The leaders of the main rival parties in the March 4 parliamentary election retorted Monday that some policies from Berlusconi’s three stints in office helped create the conditions that brought so many newcomers to Italy.

Italy’s experience with the hundreds of thousands of people who arrived after being rescued from smugglers’ boats in the Mediterranean Sea in the last few years has dominated much of the pre-election campaigning.

But the migrant issue took on even more energy Saturday, when an Italian gunman allegedly shot and wounded six Africans from his car in the central Italian town of Macerata. Police have described the suspect as a far-right extremist with neo-Nazi sympathies.

The drive-by attack followed the arrest of a Nigerian man in the slaying of an 18-year-old Italian woman shortly after walking away from a rehabilitation center in the area.

In an interview Sunday with TG5, a news program that is part of his media empire, Berlusconi cited the large number of rescued migrants who have landed in Italy since 2013, when the current center-left government led by the Democratic Party came to power.
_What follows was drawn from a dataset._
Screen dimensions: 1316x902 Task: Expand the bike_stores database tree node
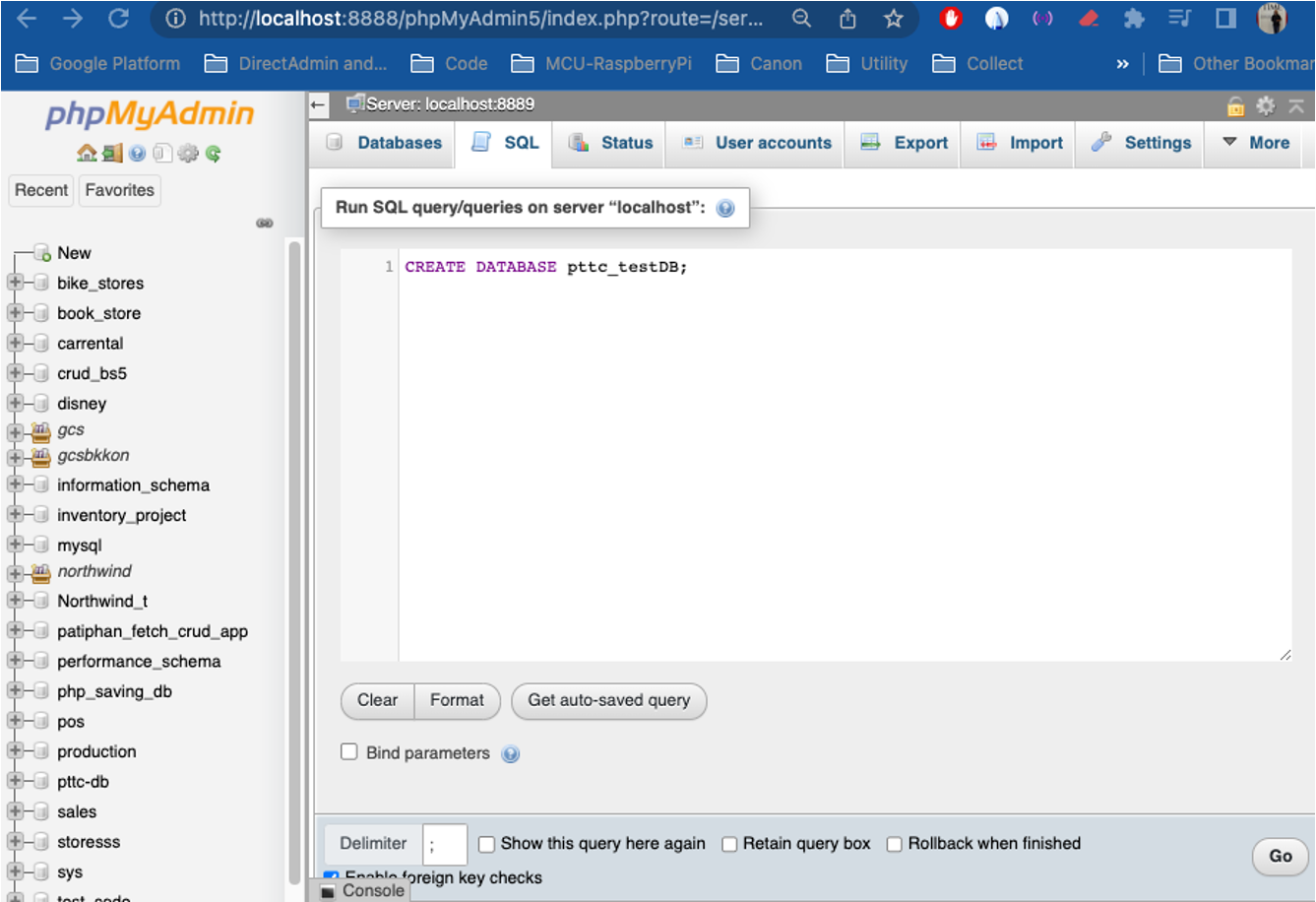coord(16,284)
“The result is that today we have almost 630,000 immigrants, of which only 30,000 have the right to stay here because they are refugees,” Berlusconi said. “Another 600,000 are tantamount to a social bomb ready to explode, because they live by the expedient of committing crimes.”
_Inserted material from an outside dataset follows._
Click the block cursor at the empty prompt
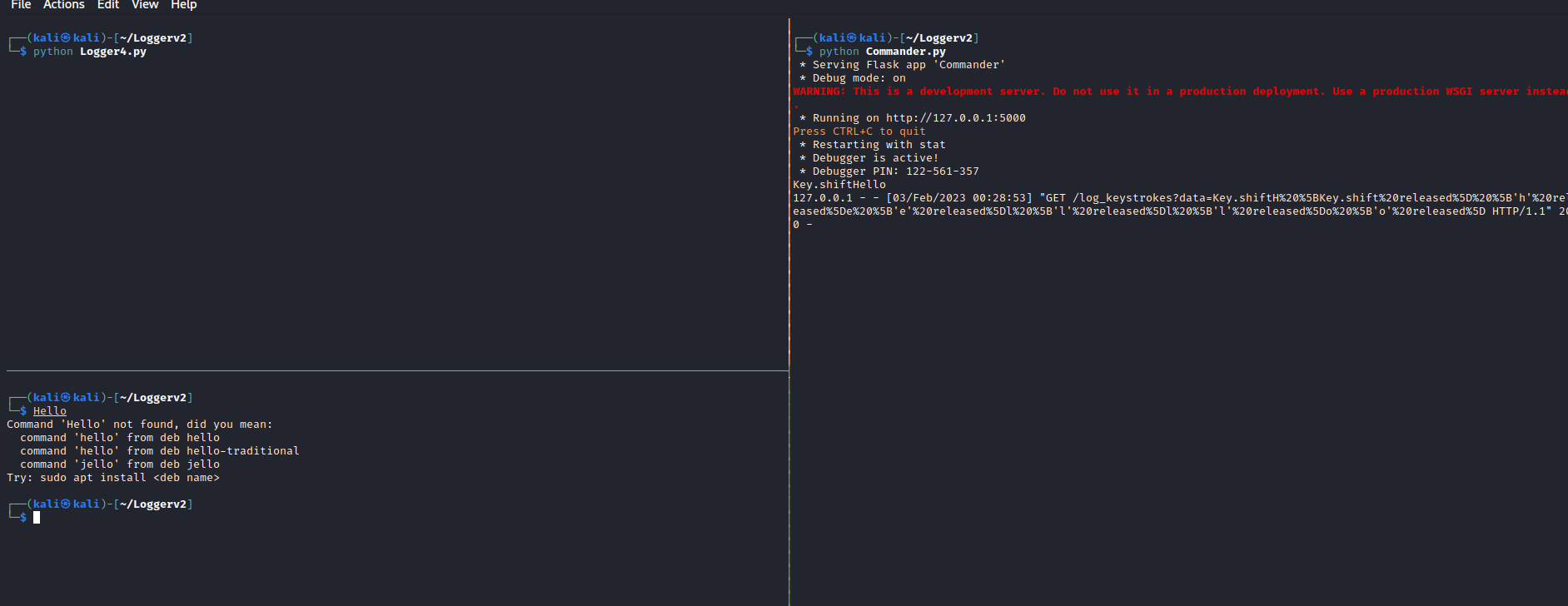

The former prime minister cannot run for office due to a tax fraud conviction. But Berlusconi is campaigning so his Forza Italia party, in alliance with a right-wing anti-migrant party and a smaller party with neo-fascist roots, can gain enough seats in Parliament to form a coalition government.

Democratic Party leader Matteo Renzi, also a former premier, blamed part of the problem on Berlusconi.

“If in Italy migrants are arriving, it’s because someone made war in Libya, and the premier was Berlusconi,” Renzi said in a reference to NATO’s 2011 air strike campaign against Moammar Gadhafi’s regime.

After Gadhafi’s ouster, chaos took hold in the North African nation, and human traffickers resumed the lucrative business of launching unseaworthy boats crowded with people wanting to make it to Europe.

Also seizing on the Libya example Monday was Luigi Di Maio, who is running for what the populist 5-Star Movement hopes will be its first premiership. The 5-Stars have themselves taken a hard line on immigration.

“Berlusconi created the social bomb of immigration by the bombing of Libya,” Di Maio said.

The 31-year-old lawmaker added: “I ask Italians to check their memory about what this 81-year-old gentleman did when he was in government.”

The first candidate Di Maio presented last week in his Movement’s ticket for Parliament was a retired admiral who boasted he took part in the NATO campaign against Libya. The admiral was removed as a candidate, officially for other reasons.

To Read The Full Story

Are you already a subscriber?
Click to log in!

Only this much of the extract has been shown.